MVHS students started the school year with many presents: an Academic Performance Index score of 923 and a federal Blue Ribbon award gift wrapped with over 2,000 Smarties candies handed out during fifth period. In 2007, MVHS was named a California Distinguished School and listed in the top 100 high schools by Newsweek. This year, the school's once dipping API score took a jump by 23 points and brought the school national recognition.

The Blue Ribbon award is an invitation only program run by the US Department of Education for 20 years. It is awarded to schools that have either made great strides in improvement or have continuously performed well. This is measured by the Adequate Yearly Progress (AYP) score, a national version of the all-familiar API score.

The AYP score is a complex calculation done by looking at continued improvement in English and Math in a school's subgroups. MVHS' subgroups include Asian, Caucasian, Special Education, and ELD. Other factors include the number of students scoring proficient or above on STAR test scores, the number of students passing the high school exit exam, and a decrease in the amount of students taking lower level math like Algebra. Rigorous courses and AP classes are not taken into account but do fit into the distinguished school status that make a school exceptional.

MVHS won the award back in 1998 and hopes to receive the award again in the near future.

According to Principal April Scott, most schools have a lot of areas to improve in where they can pick an area of focus each year. At MVHS this is not very pertinent as the school succeeds in many areas.

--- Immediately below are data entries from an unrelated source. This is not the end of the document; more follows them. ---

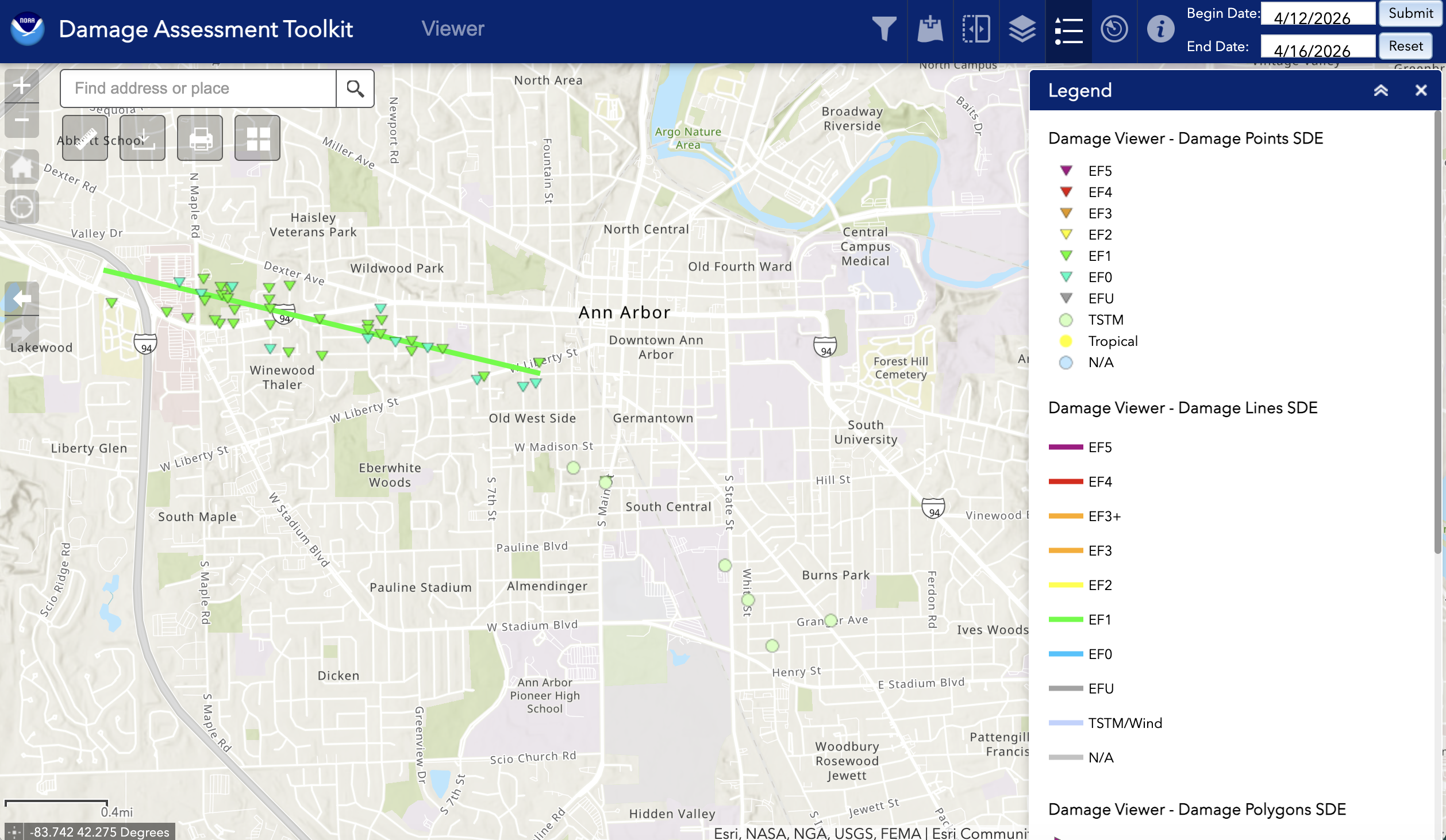Select the Measurement ruler tool
1446x840 pixels.
tap(85, 137)
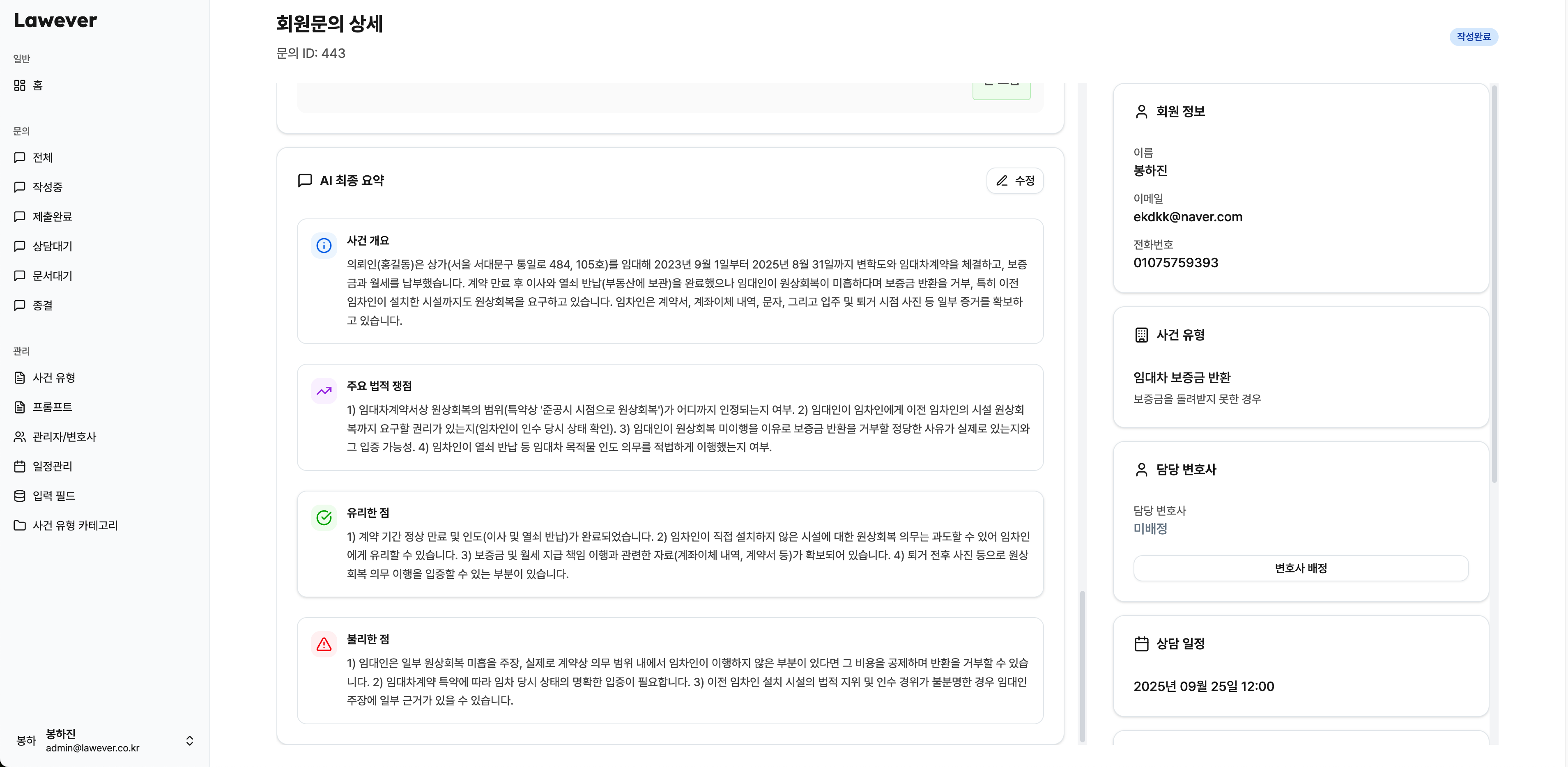Open the 제출완료 menu item
1568x767 pixels.
[x=52, y=216]
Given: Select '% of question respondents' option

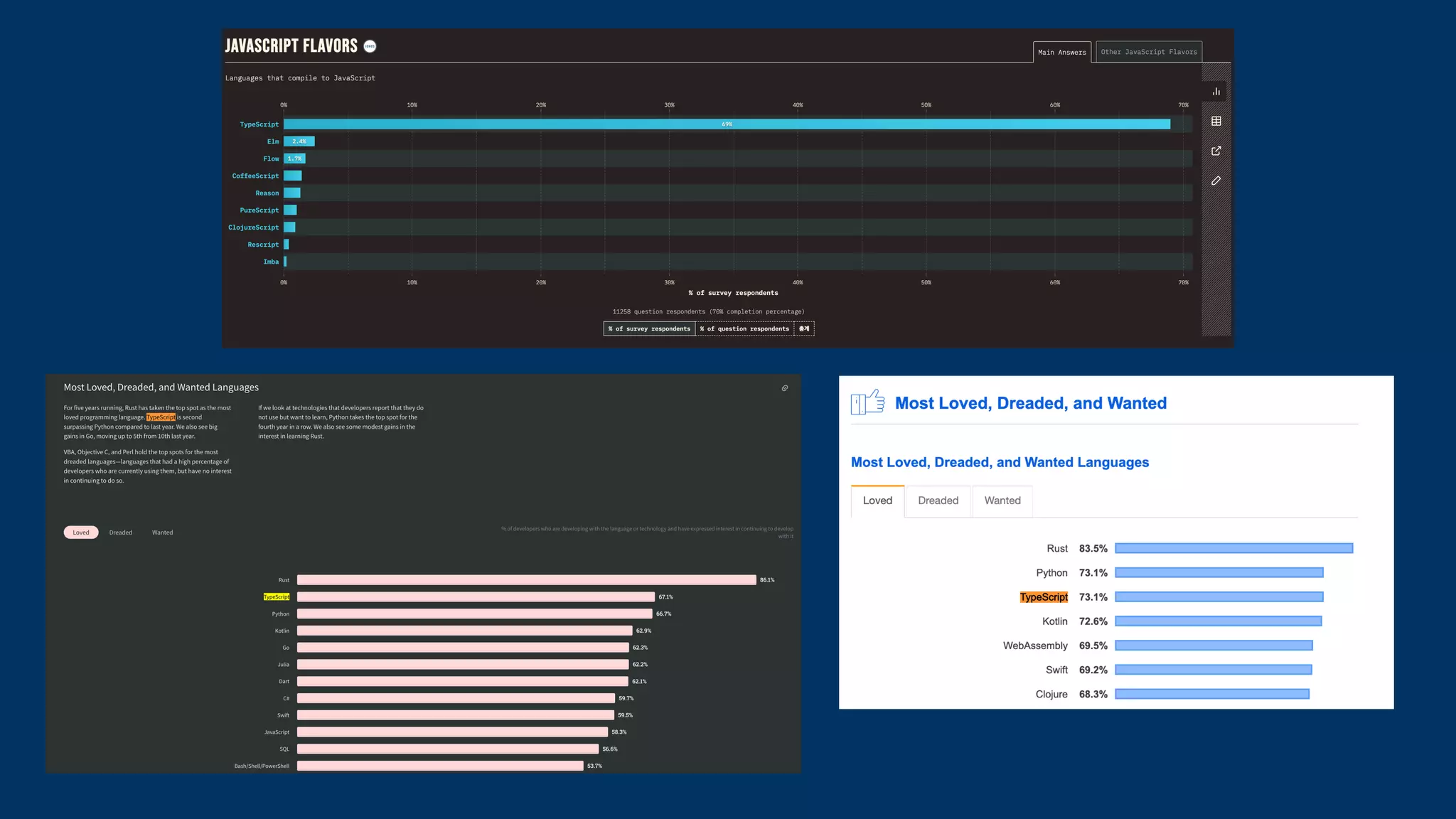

"The challenge at a school like MVHS is that it's very easy for us to become a little complacent and relaxed. Saying, 'What do we need to worry about?'… The minute we do that, there's someone right behind us," Scott said.

However, MVHS administration has a rough idea on how to go above and beyond in the following years. Possible areas of improvement include branching out courses of study, such as offering Art History or looking at better teaching methods. Other ideas include updating technology in the classrooms, especially in science classrooms to make the school more current and up-to-date.

Scott and one other teacher are expected to tour the capital and have luncheons with congressmen in October for one week.

Blue Ribbon schools do not receive any special subsidy or monetary award, but instead receive a plaque and a specially embellished flag.
"It's kind of like the big pat on the back. It's the public recognition of the hard work we do," Scott said.